To do
A verbatim copy of the data below is the required output.

Provided records
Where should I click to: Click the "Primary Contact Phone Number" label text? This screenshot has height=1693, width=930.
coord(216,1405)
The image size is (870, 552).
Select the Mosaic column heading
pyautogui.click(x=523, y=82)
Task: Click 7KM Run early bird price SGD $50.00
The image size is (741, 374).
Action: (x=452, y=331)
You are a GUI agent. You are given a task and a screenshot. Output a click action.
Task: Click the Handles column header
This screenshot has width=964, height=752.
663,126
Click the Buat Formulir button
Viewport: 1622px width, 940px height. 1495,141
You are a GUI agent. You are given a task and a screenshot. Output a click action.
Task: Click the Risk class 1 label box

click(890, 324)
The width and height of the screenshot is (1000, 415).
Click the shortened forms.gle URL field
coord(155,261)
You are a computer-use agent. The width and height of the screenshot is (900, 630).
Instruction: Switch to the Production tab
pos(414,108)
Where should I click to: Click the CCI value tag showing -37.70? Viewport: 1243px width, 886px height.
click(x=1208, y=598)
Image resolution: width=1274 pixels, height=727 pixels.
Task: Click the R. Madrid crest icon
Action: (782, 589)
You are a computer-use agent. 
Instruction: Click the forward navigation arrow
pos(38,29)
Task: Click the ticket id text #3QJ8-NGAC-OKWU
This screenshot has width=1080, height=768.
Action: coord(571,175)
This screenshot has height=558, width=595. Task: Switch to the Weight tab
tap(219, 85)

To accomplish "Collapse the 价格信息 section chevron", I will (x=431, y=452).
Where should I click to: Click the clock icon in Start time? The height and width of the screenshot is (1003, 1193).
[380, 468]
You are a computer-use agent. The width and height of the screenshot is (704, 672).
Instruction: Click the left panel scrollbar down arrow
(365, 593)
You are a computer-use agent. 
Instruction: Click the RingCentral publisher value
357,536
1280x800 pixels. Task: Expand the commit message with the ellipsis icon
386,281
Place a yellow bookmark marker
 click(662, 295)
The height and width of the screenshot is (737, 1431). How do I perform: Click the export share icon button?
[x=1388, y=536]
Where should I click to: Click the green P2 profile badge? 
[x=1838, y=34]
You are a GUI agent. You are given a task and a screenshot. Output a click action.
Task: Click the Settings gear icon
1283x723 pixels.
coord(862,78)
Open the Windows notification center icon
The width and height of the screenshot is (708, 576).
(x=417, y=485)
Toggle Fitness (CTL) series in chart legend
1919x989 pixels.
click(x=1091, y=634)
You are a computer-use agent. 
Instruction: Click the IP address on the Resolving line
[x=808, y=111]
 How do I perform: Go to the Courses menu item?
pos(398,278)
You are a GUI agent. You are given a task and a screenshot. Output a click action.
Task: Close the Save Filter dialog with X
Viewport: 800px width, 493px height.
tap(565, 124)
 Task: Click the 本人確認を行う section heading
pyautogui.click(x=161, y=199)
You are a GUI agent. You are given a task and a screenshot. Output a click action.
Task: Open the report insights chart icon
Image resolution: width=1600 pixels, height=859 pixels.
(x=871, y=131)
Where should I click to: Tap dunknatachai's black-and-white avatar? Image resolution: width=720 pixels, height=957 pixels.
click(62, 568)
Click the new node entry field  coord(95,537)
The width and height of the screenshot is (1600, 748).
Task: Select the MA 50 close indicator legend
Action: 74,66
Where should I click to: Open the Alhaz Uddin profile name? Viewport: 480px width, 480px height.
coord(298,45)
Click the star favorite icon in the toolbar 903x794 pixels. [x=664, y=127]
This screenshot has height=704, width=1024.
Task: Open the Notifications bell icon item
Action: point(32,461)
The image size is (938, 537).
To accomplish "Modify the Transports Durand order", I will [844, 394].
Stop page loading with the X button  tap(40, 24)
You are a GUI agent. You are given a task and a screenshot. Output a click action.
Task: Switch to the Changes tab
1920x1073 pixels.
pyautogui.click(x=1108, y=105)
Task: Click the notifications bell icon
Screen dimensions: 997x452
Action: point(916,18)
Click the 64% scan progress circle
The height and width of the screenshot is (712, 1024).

Response to the exercise
Where should I click to: Click the "Primary Contact Phone Number" label text? This screenshot has height=1693, width=930.
coord(216,1405)
The image size is (870, 552).
Select the Mosaic column heading
pyautogui.click(x=523, y=82)
Task: Click 7KM Run early bird price SGD $50.00
The image size is (741, 374).
Action: (x=452, y=331)
You are a GUI agent. You are given a task and a screenshot. Output a click action.
Task: Click the Handles column header
This screenshot has width=964, height=752.
663,126
Click the Buat Formulir button
Viewport: 1622px width, 940px height. 1495,141
You are a GUI agent. You are given a task and a screenshot. Output a click action.
Task: Click the Risk class 1 label box

click(890, 324)
The width and height of the screenshot is (1000, 415).
Click the shortened forms.gle URL field
coord(155,261)
You are a computer-use agent. The width and height of the screenshot is (900, 630).
Instruction: Switch to the Production tab
pos(414,108)
Where should I click to: Click the CCI value tag showing -37.70? Viewport: 1243px width, 886px height.
click(x=1208, y=598)
Image resolution: width=1274 pixels, height=727 pixels.
Task: Click the R. Madrid crest icon
Action: (782, 589)
You are a computer-use agent. 
Instruction: Click the forward navigation arrow
pos(38,29)
Task: Click the ticket id text #3QJ8-NGAC-OKWU
This screenshot has width=1080, height=768.
Action: coord(571,175)
This screenshot has height=558, width=595. Task: Switch to the Weight tab
tap(219, 85)

To accomplish "Collapse the 价格信息 section chevron", I will (x=431, y=452).
Where should I click to: Click the clock icon in Start time? The height and width of the screenshot is (1003, 1193).
[380, 468]
You are a computer-use agent. The width and height of the screenshot is (704, 672).
Instruction: Click the left panel scrollbar down arrow
(365, 593)
You are a computer-use agent. 
Instruction: Click the RingCentral publisher value
357,536
1280x800 pixels. Task: Expand the commit message with the ellipsis icon
386,281
Place a yellow bookmark marker
 click(662, 295)
The height and width of the screenshot is (737, 1431). How do I perform: Click the export share icon button?
[x=1388, y=536]
Where should I click to: Click the green P2 profile badge? 
[x=1838, y=34]
You are a GUI agent. You are given a task and a screenshot. Output a click action.
Task: Click the Settings gear icon
1283x723 pixels.
coord(862,78)
Open the Windows notification center icon
The width and height of the screenshot is (708, 576).
(x=417, y=485)
Toggle Fitness (CTL) series in chart legend
1919x989 pixels.
click(x=1091, y=634)
You are a computer-use agent. 
Instruction: Click the IP address on the Resolving line
[x=808, y=111]
 How do I perform: Go to the Courses menu item?
pos(398,278)
You are a GUI agent. You are given a task and a screenshot. Output a click action.
Task: Close the Save Filter dialog with X
Viewport: 800px width, 493px height.
tap(565, 124)
 Task: Click the 本人確認を行う section heading
pyautogui.click(x=161, y=199)
You are a GUI agent. You are given a task and a screenshot. Output a click action.
Task: Open the report insights chart icon
Image resolution: width=1600 pixels, height=859 pixels.
(x=871, y=131)
Where should I click to: Tap dunknatachai's black-and-white avatar? Image resolution: width=720 pixels, height=957 pixels.
click(62, 568)
Click the new node entry field  coord(95,537)
The width and height of the screenshot is (1600, 748).
Task: Select the MA 50 close indicator legend
Action: 74,66
Where should I click to: Open the Alhaz Uddin profile name? Viewport: 480px width, 480px height.
coord(298,45)
Click the star favorite icon in the toolbar 903x794 pixels. [x=664, y=127]
This screenshot has height=704, width=1024.
Task: Open the Notifications bell icon item
Action: point(32,461)
The image size is (938, 537).
To accomplish "Modify the Transports Durand order", I will [844, 394].
Stop page loading with the X button  tap(40, 24)
You are a GUI agent. You are given a task and a screenshot. Output a click action.
Task: Switch to the Changes tab
1920x1073 pixels.
pyautogui.click(x=1108, y=105)
Task: Click the notifications bell icon
Screen dimensions: 997x452
Action: point(916,18)
Click the 64% scan progress circle
The height and width of the screenshot is (712, 1024).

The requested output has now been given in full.